Reproduce verbatim every line from the one that includes "You are a computer-use agent. Screen dimensions: 1651x755" to the closing line of the entries; omit everything before it.
☆ ☆ ☆ ☆
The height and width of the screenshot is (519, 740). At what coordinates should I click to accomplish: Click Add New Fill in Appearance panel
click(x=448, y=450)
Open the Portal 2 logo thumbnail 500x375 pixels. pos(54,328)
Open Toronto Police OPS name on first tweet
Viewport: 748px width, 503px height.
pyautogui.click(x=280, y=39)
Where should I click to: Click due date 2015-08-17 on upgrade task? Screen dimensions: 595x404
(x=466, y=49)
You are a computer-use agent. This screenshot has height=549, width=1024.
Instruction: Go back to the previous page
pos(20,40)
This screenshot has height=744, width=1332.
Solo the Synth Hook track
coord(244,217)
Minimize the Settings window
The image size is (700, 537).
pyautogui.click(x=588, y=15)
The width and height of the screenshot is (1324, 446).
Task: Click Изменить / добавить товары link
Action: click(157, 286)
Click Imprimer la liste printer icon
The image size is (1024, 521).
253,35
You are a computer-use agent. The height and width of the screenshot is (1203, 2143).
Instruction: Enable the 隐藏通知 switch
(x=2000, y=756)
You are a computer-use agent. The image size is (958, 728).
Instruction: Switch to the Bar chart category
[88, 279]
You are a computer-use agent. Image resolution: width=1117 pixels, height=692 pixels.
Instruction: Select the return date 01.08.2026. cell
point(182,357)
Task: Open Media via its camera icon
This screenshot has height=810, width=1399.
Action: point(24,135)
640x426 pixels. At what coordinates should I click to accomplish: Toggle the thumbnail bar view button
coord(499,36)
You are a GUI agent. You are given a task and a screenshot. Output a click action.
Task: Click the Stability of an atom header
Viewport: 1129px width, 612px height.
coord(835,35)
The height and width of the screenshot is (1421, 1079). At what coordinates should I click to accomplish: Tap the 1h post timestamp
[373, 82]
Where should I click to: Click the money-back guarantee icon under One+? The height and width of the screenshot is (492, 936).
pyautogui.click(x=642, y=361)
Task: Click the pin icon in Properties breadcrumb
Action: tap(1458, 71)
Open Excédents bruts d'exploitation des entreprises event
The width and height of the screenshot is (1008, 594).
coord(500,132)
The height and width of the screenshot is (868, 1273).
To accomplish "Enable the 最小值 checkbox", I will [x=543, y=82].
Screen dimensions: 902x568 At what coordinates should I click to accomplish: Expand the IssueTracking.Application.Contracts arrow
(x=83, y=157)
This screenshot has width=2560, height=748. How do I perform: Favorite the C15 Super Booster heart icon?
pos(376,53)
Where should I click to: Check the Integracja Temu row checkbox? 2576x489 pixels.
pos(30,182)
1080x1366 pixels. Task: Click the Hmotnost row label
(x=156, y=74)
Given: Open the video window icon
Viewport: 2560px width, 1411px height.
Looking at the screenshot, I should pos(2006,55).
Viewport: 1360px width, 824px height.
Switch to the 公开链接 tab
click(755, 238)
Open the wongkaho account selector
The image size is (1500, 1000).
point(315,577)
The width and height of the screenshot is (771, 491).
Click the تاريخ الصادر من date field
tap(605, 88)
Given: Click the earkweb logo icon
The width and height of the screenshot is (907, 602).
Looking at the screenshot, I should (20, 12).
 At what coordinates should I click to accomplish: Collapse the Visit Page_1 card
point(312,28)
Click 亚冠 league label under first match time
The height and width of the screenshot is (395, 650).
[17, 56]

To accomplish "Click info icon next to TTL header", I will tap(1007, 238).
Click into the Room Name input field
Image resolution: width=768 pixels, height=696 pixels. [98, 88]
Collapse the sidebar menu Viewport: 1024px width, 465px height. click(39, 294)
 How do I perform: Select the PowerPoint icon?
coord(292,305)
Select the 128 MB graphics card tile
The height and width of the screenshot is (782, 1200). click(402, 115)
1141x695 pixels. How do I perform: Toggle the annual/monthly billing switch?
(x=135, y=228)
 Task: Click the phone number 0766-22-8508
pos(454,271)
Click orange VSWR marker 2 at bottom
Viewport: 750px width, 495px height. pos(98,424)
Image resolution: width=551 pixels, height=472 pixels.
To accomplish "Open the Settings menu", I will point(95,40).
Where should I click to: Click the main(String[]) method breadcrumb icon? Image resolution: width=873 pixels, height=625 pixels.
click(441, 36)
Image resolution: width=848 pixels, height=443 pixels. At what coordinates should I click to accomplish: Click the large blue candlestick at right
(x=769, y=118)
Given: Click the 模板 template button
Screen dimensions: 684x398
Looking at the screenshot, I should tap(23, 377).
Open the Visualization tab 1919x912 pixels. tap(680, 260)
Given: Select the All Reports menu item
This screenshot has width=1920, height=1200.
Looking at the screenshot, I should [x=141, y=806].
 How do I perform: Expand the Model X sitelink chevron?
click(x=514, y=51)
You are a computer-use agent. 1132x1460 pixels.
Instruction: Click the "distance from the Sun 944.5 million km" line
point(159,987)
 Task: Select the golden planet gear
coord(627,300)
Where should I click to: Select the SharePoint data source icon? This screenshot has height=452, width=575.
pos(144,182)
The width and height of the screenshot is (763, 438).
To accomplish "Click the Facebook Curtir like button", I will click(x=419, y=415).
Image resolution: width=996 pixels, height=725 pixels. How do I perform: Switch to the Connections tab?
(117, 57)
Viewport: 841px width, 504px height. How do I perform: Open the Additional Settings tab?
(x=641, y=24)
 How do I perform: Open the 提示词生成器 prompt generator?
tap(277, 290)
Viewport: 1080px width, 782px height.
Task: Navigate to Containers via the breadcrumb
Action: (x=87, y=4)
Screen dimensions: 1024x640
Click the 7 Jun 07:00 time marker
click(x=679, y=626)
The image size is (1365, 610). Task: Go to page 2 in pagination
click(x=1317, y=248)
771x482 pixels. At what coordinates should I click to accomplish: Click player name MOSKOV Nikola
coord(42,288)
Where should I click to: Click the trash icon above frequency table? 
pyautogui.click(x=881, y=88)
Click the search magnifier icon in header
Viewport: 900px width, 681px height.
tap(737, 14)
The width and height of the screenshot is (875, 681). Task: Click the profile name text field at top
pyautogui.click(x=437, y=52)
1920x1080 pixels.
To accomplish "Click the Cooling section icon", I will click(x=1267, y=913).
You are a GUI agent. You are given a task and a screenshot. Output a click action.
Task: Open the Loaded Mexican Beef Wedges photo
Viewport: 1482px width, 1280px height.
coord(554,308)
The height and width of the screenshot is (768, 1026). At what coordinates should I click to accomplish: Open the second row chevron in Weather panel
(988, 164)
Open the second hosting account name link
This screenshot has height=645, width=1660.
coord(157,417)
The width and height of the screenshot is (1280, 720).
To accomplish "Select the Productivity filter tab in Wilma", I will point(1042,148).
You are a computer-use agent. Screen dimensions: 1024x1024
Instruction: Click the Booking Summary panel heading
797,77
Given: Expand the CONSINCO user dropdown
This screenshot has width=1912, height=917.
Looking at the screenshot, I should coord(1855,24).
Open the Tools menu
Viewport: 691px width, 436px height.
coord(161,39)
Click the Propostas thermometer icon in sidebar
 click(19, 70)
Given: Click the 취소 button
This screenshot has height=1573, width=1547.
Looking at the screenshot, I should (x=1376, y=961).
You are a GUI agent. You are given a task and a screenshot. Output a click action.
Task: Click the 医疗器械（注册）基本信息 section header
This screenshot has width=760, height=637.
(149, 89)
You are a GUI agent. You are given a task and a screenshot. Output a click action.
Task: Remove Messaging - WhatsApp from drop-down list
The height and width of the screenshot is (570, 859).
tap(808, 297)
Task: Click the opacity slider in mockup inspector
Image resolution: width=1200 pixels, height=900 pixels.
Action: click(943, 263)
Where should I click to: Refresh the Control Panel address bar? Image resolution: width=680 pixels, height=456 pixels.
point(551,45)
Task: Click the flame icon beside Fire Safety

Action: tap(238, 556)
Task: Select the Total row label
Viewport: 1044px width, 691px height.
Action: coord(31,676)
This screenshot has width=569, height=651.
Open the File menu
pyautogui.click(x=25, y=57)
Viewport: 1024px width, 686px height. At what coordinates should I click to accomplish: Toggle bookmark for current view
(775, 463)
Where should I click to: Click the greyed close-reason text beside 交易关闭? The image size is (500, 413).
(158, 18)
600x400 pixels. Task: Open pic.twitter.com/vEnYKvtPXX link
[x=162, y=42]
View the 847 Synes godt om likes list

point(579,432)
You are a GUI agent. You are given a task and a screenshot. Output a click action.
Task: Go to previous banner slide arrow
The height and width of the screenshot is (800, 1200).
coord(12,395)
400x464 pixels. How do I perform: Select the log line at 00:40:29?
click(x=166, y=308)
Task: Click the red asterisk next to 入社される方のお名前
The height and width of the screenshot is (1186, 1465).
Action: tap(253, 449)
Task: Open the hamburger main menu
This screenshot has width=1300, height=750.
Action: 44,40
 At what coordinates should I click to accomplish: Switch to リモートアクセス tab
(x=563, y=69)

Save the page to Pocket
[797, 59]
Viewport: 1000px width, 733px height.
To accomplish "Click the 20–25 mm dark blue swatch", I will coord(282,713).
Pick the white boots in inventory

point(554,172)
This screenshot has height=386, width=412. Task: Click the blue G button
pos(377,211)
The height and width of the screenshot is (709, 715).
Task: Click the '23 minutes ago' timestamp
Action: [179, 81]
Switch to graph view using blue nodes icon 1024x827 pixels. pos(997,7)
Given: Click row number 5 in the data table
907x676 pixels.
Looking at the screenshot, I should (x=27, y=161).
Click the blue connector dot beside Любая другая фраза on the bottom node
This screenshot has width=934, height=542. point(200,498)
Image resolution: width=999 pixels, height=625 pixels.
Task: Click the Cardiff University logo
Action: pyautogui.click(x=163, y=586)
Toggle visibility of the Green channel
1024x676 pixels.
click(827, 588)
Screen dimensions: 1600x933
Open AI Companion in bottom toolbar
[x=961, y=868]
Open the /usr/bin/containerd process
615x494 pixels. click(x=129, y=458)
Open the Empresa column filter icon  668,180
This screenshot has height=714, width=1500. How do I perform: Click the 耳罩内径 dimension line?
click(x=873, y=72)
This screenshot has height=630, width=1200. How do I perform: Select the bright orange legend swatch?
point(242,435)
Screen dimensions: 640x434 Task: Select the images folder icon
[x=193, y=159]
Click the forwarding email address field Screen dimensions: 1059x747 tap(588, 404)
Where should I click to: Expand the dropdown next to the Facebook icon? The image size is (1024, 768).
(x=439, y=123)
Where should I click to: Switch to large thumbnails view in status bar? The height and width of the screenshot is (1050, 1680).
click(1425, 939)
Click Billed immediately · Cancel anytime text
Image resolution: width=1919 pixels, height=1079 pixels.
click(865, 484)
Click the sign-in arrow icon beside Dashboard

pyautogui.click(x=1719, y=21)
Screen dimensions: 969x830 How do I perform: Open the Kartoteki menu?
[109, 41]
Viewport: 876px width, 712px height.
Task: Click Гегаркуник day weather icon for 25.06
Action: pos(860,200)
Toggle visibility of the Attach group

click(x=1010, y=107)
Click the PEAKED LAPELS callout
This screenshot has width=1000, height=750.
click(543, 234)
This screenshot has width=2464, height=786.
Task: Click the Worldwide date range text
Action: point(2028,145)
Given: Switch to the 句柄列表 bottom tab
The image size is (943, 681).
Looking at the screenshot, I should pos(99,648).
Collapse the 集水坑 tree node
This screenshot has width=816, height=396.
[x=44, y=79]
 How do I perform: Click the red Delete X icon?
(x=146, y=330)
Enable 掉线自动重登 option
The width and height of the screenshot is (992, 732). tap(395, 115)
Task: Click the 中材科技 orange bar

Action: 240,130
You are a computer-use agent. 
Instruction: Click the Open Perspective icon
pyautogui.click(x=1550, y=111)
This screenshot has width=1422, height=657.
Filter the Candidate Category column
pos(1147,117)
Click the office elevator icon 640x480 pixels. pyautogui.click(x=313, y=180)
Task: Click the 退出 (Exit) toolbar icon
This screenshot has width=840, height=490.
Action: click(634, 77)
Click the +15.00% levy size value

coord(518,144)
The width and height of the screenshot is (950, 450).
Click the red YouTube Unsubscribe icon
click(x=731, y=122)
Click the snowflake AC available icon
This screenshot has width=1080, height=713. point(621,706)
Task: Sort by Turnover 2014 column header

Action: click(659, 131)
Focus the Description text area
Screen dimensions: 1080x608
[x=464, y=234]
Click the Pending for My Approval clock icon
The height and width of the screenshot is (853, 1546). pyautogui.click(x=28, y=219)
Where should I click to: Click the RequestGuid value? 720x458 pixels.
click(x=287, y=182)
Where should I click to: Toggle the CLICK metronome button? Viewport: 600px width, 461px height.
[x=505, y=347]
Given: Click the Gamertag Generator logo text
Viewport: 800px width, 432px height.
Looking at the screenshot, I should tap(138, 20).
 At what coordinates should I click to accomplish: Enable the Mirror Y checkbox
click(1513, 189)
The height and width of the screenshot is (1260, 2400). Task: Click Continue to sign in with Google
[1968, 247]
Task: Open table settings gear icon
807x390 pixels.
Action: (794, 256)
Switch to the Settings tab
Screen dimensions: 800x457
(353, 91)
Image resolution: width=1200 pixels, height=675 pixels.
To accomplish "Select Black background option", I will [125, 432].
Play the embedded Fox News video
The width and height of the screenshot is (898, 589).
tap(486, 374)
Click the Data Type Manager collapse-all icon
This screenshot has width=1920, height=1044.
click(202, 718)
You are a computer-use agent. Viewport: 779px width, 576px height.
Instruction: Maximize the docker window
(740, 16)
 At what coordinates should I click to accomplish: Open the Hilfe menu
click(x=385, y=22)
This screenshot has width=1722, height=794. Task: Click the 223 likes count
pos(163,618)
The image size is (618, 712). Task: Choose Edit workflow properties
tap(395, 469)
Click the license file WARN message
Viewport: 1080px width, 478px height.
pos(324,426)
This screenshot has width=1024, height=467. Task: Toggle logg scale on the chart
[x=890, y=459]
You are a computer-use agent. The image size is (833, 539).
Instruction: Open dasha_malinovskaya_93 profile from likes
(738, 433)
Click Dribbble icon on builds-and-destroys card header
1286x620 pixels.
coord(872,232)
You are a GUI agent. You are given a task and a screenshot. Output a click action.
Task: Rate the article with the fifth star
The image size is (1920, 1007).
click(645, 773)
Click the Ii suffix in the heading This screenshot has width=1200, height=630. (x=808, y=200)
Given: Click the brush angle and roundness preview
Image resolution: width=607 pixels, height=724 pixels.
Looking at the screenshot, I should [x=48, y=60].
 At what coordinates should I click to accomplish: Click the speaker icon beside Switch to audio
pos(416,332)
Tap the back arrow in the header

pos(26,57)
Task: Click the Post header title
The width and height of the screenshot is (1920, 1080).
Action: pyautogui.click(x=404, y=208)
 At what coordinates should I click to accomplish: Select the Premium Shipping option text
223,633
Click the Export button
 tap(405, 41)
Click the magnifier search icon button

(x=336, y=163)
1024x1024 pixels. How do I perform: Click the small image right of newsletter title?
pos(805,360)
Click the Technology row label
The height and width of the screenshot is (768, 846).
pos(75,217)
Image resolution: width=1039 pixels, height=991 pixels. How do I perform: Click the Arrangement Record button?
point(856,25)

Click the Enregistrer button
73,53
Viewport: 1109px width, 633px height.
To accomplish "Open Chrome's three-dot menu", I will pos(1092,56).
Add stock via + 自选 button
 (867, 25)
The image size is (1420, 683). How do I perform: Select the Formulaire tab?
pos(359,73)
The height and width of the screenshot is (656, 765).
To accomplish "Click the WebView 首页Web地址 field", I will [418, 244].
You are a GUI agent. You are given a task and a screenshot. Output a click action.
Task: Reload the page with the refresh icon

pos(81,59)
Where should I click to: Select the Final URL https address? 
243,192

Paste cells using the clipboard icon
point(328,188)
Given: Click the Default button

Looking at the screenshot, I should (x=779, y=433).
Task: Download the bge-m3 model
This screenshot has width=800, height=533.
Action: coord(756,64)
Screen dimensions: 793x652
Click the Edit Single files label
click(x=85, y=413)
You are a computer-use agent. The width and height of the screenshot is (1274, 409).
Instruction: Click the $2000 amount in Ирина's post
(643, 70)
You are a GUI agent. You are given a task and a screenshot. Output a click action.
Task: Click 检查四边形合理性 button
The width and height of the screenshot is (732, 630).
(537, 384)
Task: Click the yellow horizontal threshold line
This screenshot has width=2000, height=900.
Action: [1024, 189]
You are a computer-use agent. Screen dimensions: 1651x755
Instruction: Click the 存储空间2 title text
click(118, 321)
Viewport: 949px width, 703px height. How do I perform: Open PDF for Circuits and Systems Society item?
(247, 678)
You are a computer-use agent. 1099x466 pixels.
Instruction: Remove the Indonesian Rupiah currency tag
☆ ☆ ☆ ☆
**REPLY TO THE EXERCISE**
You are a computer-use agent. Screen dimensions: 1651x755
Instruction: Click the 存储空间2 title text
click(118, 321)
Viewport: 949px width, 703px height. How do I perform: Open PDF for Circuits and Systems Society item?
(247, 678)
You are a computer-use agent. 1099x466 pixels.
Instruction: Remove the Indonesian Rupiah currency tag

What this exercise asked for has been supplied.